▶ [Task prompt]: Repeat the following material word for word.

▶ [Listed records]:

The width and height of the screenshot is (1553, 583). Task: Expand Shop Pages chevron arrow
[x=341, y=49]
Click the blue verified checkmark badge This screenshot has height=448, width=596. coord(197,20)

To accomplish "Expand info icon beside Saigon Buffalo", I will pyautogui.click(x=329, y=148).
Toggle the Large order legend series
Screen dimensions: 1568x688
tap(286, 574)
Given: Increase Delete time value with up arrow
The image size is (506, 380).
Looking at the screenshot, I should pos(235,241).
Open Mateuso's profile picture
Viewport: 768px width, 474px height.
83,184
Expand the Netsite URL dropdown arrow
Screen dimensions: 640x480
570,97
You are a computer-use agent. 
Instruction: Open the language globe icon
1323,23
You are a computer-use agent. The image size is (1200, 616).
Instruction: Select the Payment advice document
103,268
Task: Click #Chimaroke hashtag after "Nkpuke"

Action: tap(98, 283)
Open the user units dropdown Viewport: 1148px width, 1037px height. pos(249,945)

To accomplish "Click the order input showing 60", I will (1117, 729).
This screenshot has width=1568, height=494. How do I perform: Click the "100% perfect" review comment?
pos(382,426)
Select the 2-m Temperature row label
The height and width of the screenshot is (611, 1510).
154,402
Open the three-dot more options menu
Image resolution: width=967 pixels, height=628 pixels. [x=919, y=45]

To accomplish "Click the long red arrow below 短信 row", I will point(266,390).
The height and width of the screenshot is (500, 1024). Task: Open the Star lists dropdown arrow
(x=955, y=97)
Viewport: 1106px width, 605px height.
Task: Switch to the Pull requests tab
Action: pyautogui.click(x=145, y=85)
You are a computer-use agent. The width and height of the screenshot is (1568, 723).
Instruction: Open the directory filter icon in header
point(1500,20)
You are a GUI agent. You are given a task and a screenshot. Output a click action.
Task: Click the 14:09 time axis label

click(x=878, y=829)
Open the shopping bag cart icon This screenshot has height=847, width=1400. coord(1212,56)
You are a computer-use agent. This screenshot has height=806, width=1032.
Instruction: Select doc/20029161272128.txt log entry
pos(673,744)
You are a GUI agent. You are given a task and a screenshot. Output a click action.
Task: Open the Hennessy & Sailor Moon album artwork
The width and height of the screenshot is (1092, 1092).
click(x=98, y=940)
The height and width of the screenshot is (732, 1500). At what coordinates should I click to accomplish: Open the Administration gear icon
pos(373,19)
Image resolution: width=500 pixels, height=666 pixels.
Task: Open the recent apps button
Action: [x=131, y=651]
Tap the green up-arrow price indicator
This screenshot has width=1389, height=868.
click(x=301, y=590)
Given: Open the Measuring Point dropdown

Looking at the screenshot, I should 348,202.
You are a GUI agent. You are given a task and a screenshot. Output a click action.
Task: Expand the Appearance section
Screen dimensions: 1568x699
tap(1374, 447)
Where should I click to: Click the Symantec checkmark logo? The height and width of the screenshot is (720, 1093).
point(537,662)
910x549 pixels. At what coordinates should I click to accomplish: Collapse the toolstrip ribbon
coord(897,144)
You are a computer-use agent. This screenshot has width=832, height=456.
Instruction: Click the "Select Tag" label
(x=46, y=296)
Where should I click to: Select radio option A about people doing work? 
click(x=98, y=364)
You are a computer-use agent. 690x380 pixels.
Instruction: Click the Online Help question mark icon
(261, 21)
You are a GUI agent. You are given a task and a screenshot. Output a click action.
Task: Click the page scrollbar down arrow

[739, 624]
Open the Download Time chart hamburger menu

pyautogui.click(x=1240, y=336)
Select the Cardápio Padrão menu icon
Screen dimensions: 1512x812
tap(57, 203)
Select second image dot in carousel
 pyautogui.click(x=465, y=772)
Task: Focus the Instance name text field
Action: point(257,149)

▶ [Expected answer]:
The width and height of the screenshot is (1553, 583). Task: Expand Shop Pages chevron arrow
[x=341, y=49]
Click the blue verified checkmark badge This screenshot has height=448, width=596. coord(197,20)

To accomplish "Expand info icon beside Saigon Buffalo", I will pyautogui.click(x=329, y=148).
Toggle the Large order legend series
Screen dimensions: 1568x688
tap(286, 574)
Given: Increase Delete time value with up arrow
The image size is (506, 380).
Looking at the screenshot, I should pos(235,241).
Open Mateuso's profile picture
Viewport: 768px width, 474px height.
83,184
Expand the Netsite URL dropdown arrow
Screen dimensions: 640x480
570,97
You are a computer-use agent. 
Instruction: Open the language globe icon
1323,23
You are a computer-use agent. The image size is (1200, 616).
Instruction: Select the Payment advice document
103,268
Task: Click #Chimaroke hashtag after "Nkpuke"

Action: tap(98, 283)
Open the user units dropdown Viewport: 1148px width, 1037px height. pos(249,945)

To accomplish "Click the order input showing 60", I will (1117, 729).
This screenshot has width=1568, height=494. How do I perform: Click the "100% perfect" review comment?
pos(382,426)
Select the 2-m Temperature row label
The height and width of the screenshot is (611, 1510).
154,402
Open the three-dot more options menu
Image resolution: width=967 pixels, height=628 pixels. [x=919, y=45]

To accomplish "Click the long red arrow below 短信 row", I will point(266,390).
The height and width of the screenshot is (500, 1024). Task: Open the Star lists dropdown arrow
(x=955, y=97)
Viewport: 1106px width, 605px height.
Task: Switch to the Pull requests tab
Action: pyautogui.click(x=145, y=85)
You are a computer-use agent. The width and height of the screenshot is (1568, 723).
Instruction: Open the directory filter icon in header
point(1500,20)
You are a GUI agent. You are given a task and a screenshot. Output a click action.
Task: Click the 14:09 time axis label

click(x=878, y=829)
Open the shopping bag cart icon This screenshot has height=847, width=1400. coord(1212,56)
You are a computer-use agent. This screenshot has height=806, width=1032.
Instruction: Select doc/20029161272128.txt log entry
pos(673,744)
You are a GUI agent. You are given a task and a screenshot. Output a click action.
Task: Open the Hennessy & Sailor Moon album artwork
The width and height of the screenshot is (1092, 1092).
click(x=98, y=940)
The height and width of the screenshot is (732, 1500). At what coordinates should I click to accomplish: Open the Administration gear icon
pos(373,19)
Image resolution: width=500 pixels, height=666 pixels.
Task: Open the recent apps button
Action: [x=131, y=651]
Tap the green up-arrow price indicator
This screenshot has width=1389, height=868.
click(x=301, y=590)
Given: Open the Measuring Point dropdown

Looking at the screenshot, I should 348,202.
You are a GUI agent. You are given a task and a screenshot. Output a click action.
Task: Expand the Appearance section
Screen dimensions: 1568x699
tap(1374, 447)
Where should I click to: Click the Symantec checkmark logo? The height and width of the screenshot is (720, 1093).
point(537,662)
910x549 pixels. At what coordinates should I click to accomplish: Collapse the toolstrip ribbon
coord(897,144)
You are a computer-use agent. This screenshot has width=832, height=456.
Instruction: Click the "Select Tag" label
(x=46, y=296)
Where should I click to: Select radio option A about people doing work? 
click(x=98, y=364)
You are a computer-use agent. 690x380 pixels.
Instruction: Click the Online Help question mark icon
(261, 21)
You are a GUI agent. You are given a task and a screenshot. Output a click action.
Task: Click the page scrollbar down arrow

[739, 624]
Open the Download Time chart hamburger menu

pyautogui.click(x=1240, y=336)
Select the Cardápio Padrão menu icon
Screen dimensions: 1512x812
tap(57, 203)
Select second image dot in carousel
 pyautogui.click(x=465, y=772)
Task: Focus the Instance name text field
Action: point(257,149)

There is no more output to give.